Data movement algorithm

Depending on the type of data that you transfer and the direction of transfer (import or export), two different processes are used for data movement.

  • Data that is in text format and is not partitioned or clustered can be moved in both directions using a simple algorithm, where data is moved to the target directory directly. Note that this is the only algorithm that is supported by BigSQL for data movement.
  • Data that is stored in a Hadoop-specific format, or in Hive partitioned or clustered tables, is transferred in both directions using a two-stage algorithm that utilizes a Hive engine. An INSERT SELECT operation executed on Hive is a part of this process.

Data import

  • The simple algorithm, where the data files are transferred directly to HDFS and stored there in their original format, is used for data in text format, and for tables that are not partitioned or clustered.
  • The two-stage algorithm is used for Hadoop specific formats, Hive partitioned and clustered tables:
    1. First, data is sent in text format to HDFS, where a temporary table is created.
    2. Then, data is converted from text to Hadoop format or a partitioned/clustered table and the text data is deleted.

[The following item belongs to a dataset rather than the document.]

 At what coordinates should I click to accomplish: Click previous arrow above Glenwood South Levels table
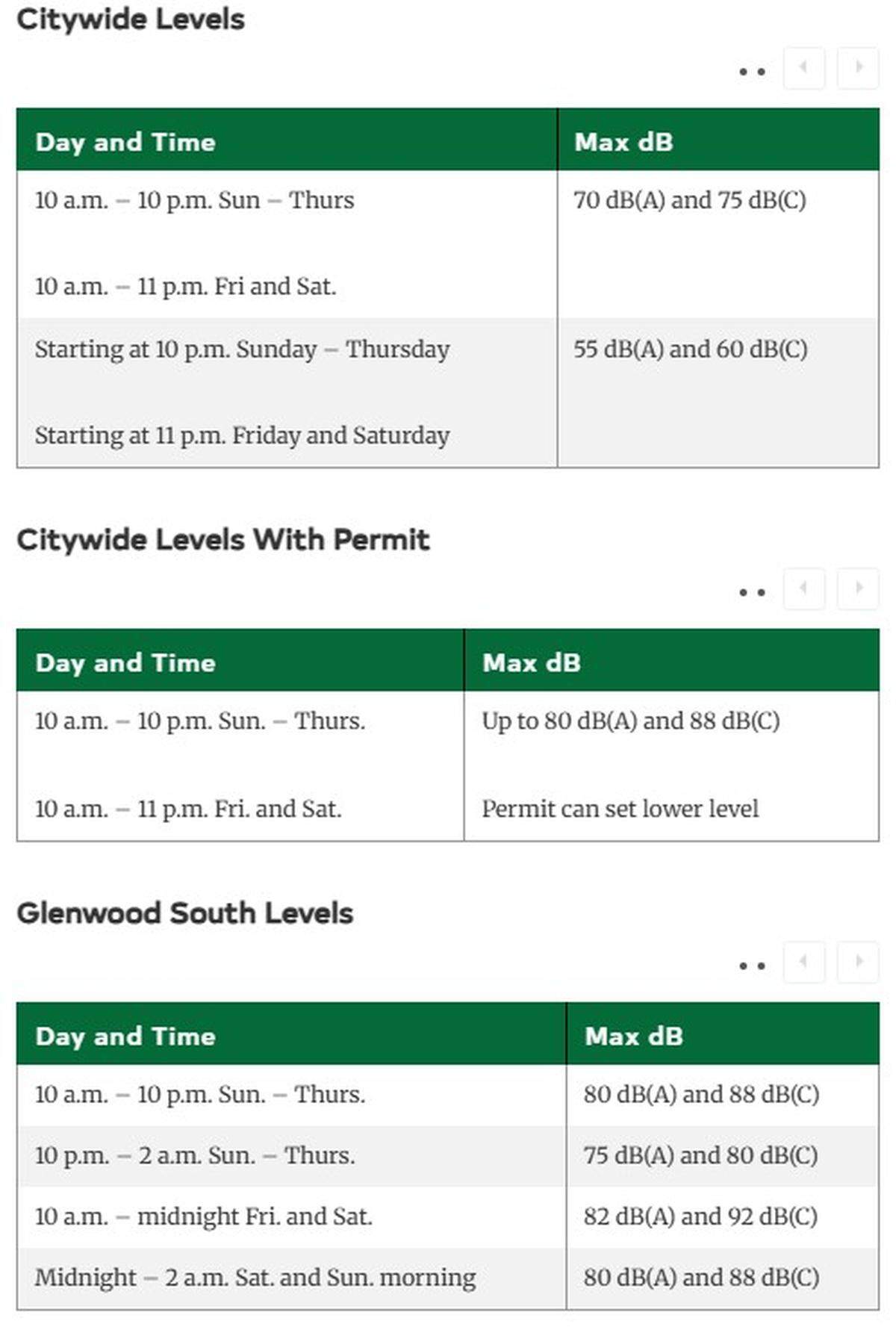pyautogui.click(x=804, y=962)
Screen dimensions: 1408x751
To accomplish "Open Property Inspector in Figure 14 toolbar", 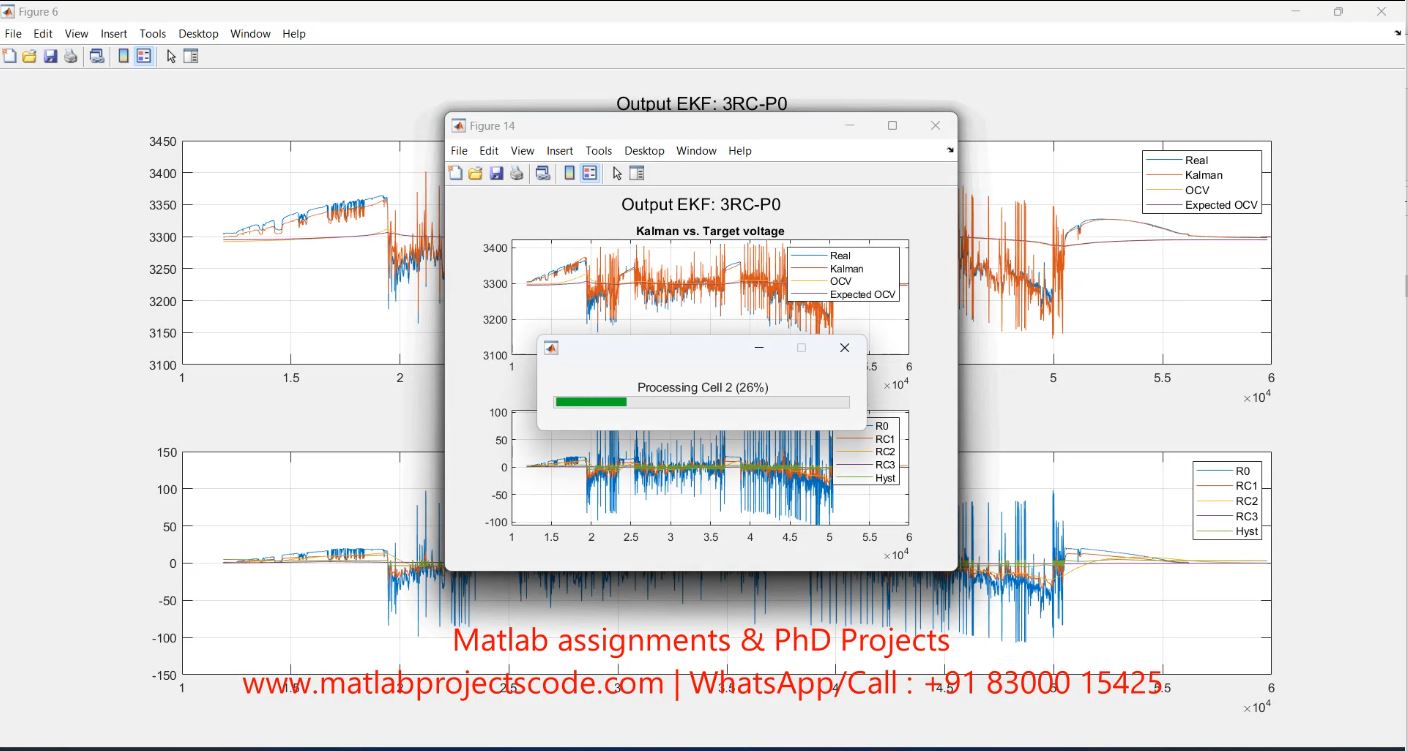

    Note that you can use the fq.debug.keep.tmptable = true parameter to keep the temporary text table for further analysis, for example, when troubleshooting. For more information, see Verifying intermediate text data files

    There is also a possibility to write data directly to the selected Hadoop format or partitioned tables by setting a property fq.data.directmovement = true, but such setting might entail a performance drop. For more information see Enforcing direct data movement.

Data export

  • The simple process is used for text format - only for data previously imported to Hadoop using the simple algorithm, or for text files stored in HDFS directory provided in fq.input.path parameter. The files are loaded directly to Db2® Warehouse.
  • The two-stage process is used for data imported previously using the two-stage process, and for Hive tables provided in fq.hive.tablename parameter, unless they were imported from NPS using the simple algorithm and their metadata is present in HDFS directory. The two-stage process includes the following steps:
    1. Data is converted to text format using the Hive engine. A temporary Hive table is created and inserted from the source Hive table.
    2. Text data is loaded to Db2 Warehouse.
    There is also a possibility to use direct transfer - in such a case a temporary table is based on the original data format. For more information see Enforcing direct data movement.